In this way, when the release disc moves between the initial position and the release position, the first friction disc can be made to follow the movement of the release disc and interference of the release disc with the second friction disc is avoided.

In some embodiments, the pressure plate includes a body portion and an extension portion extending from the body portion in a direction of the release plate, the extension portion abutting against the release plate, the first friction plate being located on an inner peripheral side of the extension portion.

In this implementation, the pressure plate can abut against the release plate via the extension and avoid interference with the first friction plate when moving, and the operating member can act on the body portion to adjust the position of the pressure plate.

In some embodiments, the operating member comprises a release screw located on a side of the body portion facing away from the release plate and abutting the body portion, wherein the release screw, when rotated, moves in a direction from the pressure plate to the release plate or in a direction from the release plate to the pressure plate.

In some embodiments, the actuating element comprises a release screw which is located on the side of the pressure plate facing away from the release plate and which abuts the pressure plate, wherein the release screw, when rotated, moves in the direction from the pressure plate to the release plate or in the direction from the release plate to the pressure plate.

With this implementation, the operator can manually release the electromagnetic brake or restore the electromagnetic brake to a normal use state by simply rotating the release screw. Therefore, the implementation mode is convenient to operate.

In some embodiments, the electromagnetic brake further comprises a housing provided with a threaded hole, the release screw being in threaded engagement with the threaded hole.

When the operator rotates the release screw, the release screw can move in the stacking direction of the release disc and the pressure plate under the action of the internal thread of the threaded hole and the external thread of the release screw, and then the position of the pressure plate is adjusted.

In some embodiments, the electromagnetic brake further comprises a lock nut threadedly engaged with the release screw, the lock nut for locking the release screw.

During normal use, the lock nut can be pre-tightened to prevent the release nut from moving due to environmental influences such as vibration.

In some embodiments, the electromagnetic brake further includes a rotating member, the housing further has a through hole exposing the rotating member, and the threaded hole and the through hole are respectively provided on two opposite sidewalls of the housing.

In practical applications, the side of the electromagnetic brake, where the rotating member is exposed, is generally directed to an external machine, which may result in a narrow space on the side of the electromagnetic brake, where the through hole is formed, and may cause inconvenience in operation if the release screw is located on the side. Therefore, by adopting the implementation mode, the release screw can be positioned on the side, away from the external machine, of the electromagnetic brake, and the operation is convenient.

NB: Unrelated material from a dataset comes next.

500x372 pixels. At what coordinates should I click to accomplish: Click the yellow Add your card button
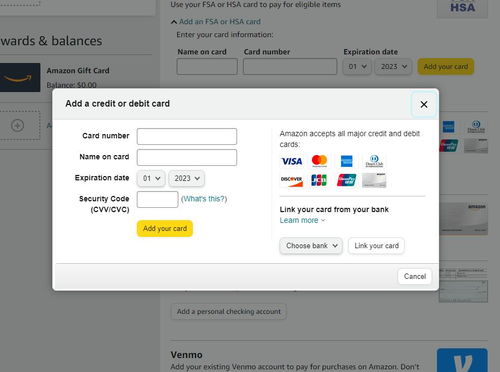(165, 228)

In some embodiments, the force application member comprises a first elastic member located on a side of the release disc facing away from the first friction disc and pressing the release disc, and the electromagnetic brake further comprises a second elastic member located on a side of the first friction disc facing away from the release disc and pressing the first friction disc, wherein the electromagnetic brake comprises at least one first elastic member and at least one second elastic member, and the sum of pre-pressures of the at least one first elastic member is greater than the sum of pre-pressures of the at least one second elastic member.

Thus, when the pressure plate is adjusted from the first position to the second position, the first friction disk can overcome the acting force exerted on the first friction disk by the at least one first elastic member and compress the at least one second elastic member, so that the first friction disk and the second friction disk are separated.

In some embodiments, the electromagnetic brake further comprises an electromagnetic element that, when energized, applies an electromagnetic force to the first friction disc to separate the first friction disc from the second friction disc.

In some embodiments, the electromagnetic brake further comprises a rotor, the first friction disc not rotating with the rotor, and the second friction disc rotating with the rotor.

In some embodiments, the electromagnetic brake further comprises a housing and a third friction disc, the third friction disc being located on a side of the second friction disc facing away from the first friction disc, and the third friction disc not rotating with the rotor.

Through the third friction disc, the second friction disc does not directly contact with the inner wall of the shell, so that the second friction disc can be prevented from causing abrasion to the inner wall of the shell.

The embodiment of the application also provides a driving system. The drive system includes: a drive device; and the electromagnetic brake in the above embodiment coupled with the driving device.

The embodiment of the application also provides an engineering vehicle. The work vehicle comprises the electromagnetic brake in the above embodiment, or comprises the drive system in the above embodiment.

Drawings

In order to more clearly illustrate the technical solutions of the embodiments of the present application, the drawings needed to be used in the embodiments will be briefly described below.

It is appreciated that the following drawings depict only certain embodiments of the application and are therefore not to be considered limiting of its scope.

It should be understood that the same or similar reference numerals are used throughout the figures to indicate the same or similar elements (components or constituent parts).

It should be understood that the drawings are merely schematic and that the sizes and proportions of elements (components or parts) in the drawings are not necessarily precise.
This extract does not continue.